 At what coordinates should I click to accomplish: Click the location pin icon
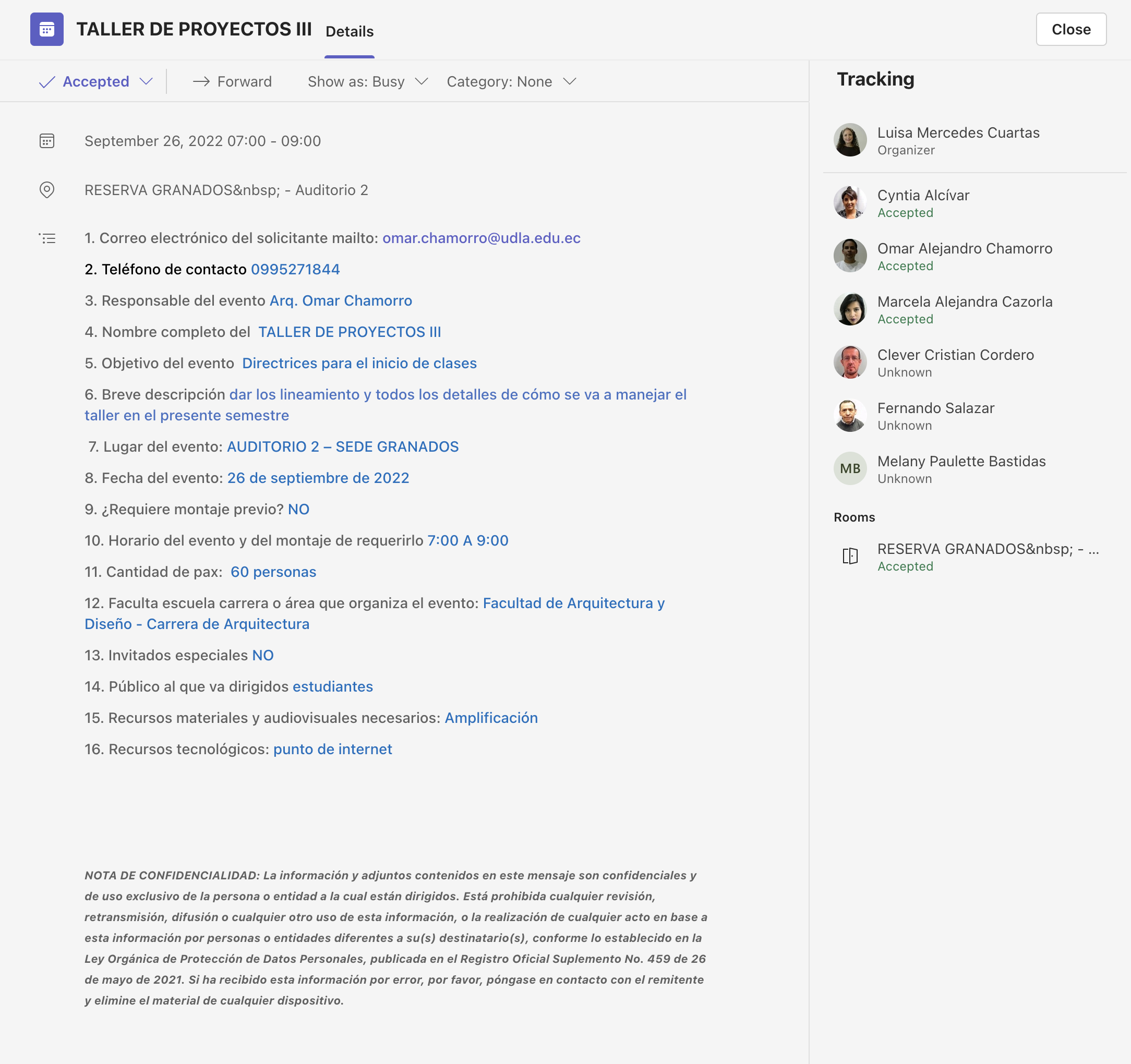click(x=46, y=189)
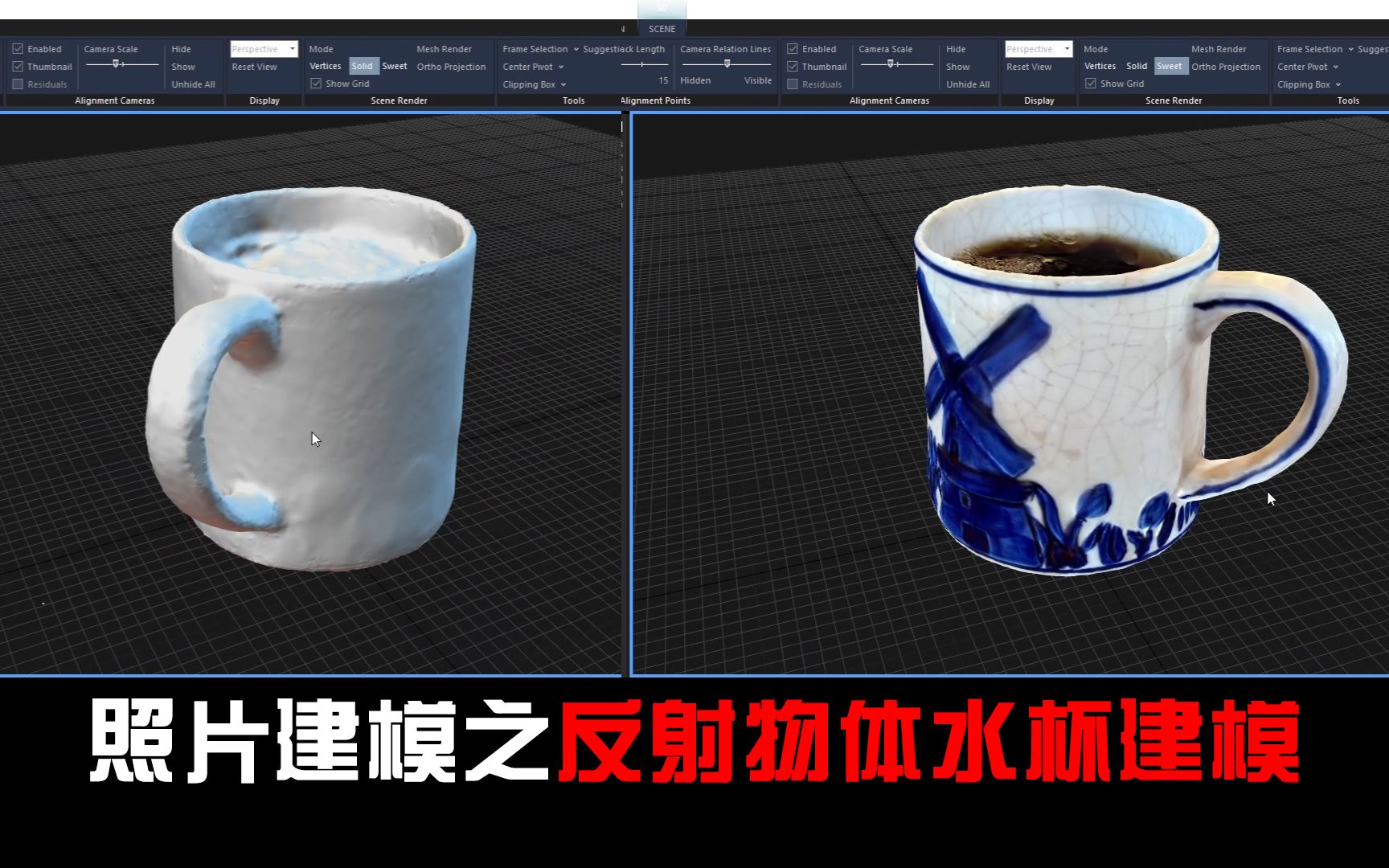Disable Show Grid in right viewport
Image resolution: width=1389 pixels, height=868 pixels.
coord(1091,83)
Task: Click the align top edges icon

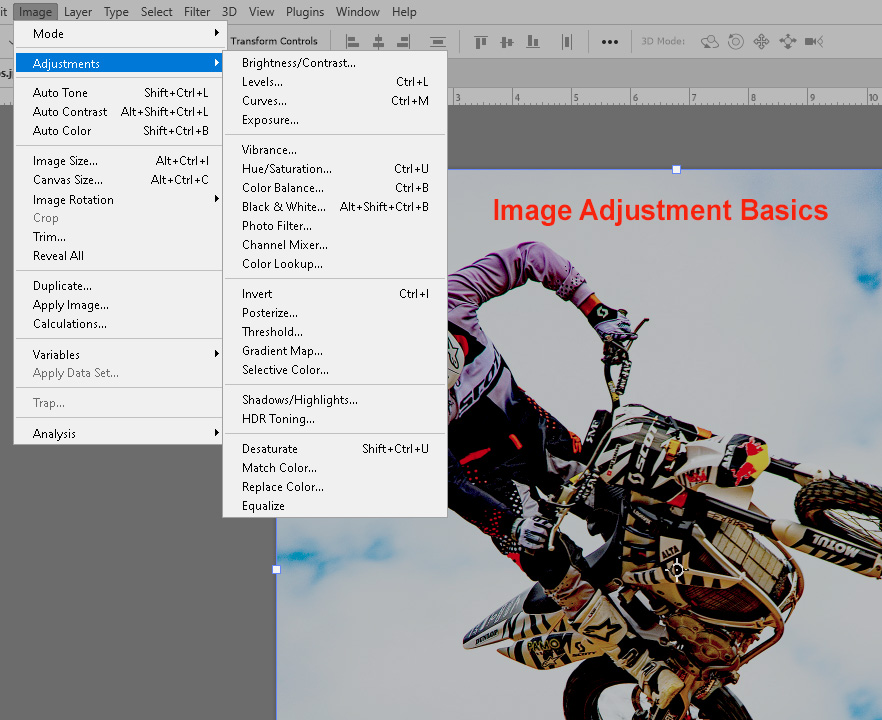Action: (x=481, y=41)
☆ ☆ ☆ ☆ ☆
→ What to do: Format every line of the entries above as a numbered list, skipping blank lines and leaving the pictures out.

→ Worked answer:
1.  At what coordinates should I click to accomplish: Click the location pin icon
2. click(x=46, y=189)
3. Disable Show Grid in right viewport
4. Image resolution: width=1389 pixels, height=868 pixels.
5. coord(1091,83)
6. Task: Click the align top edges icon
7. Action: (x=481, y=41)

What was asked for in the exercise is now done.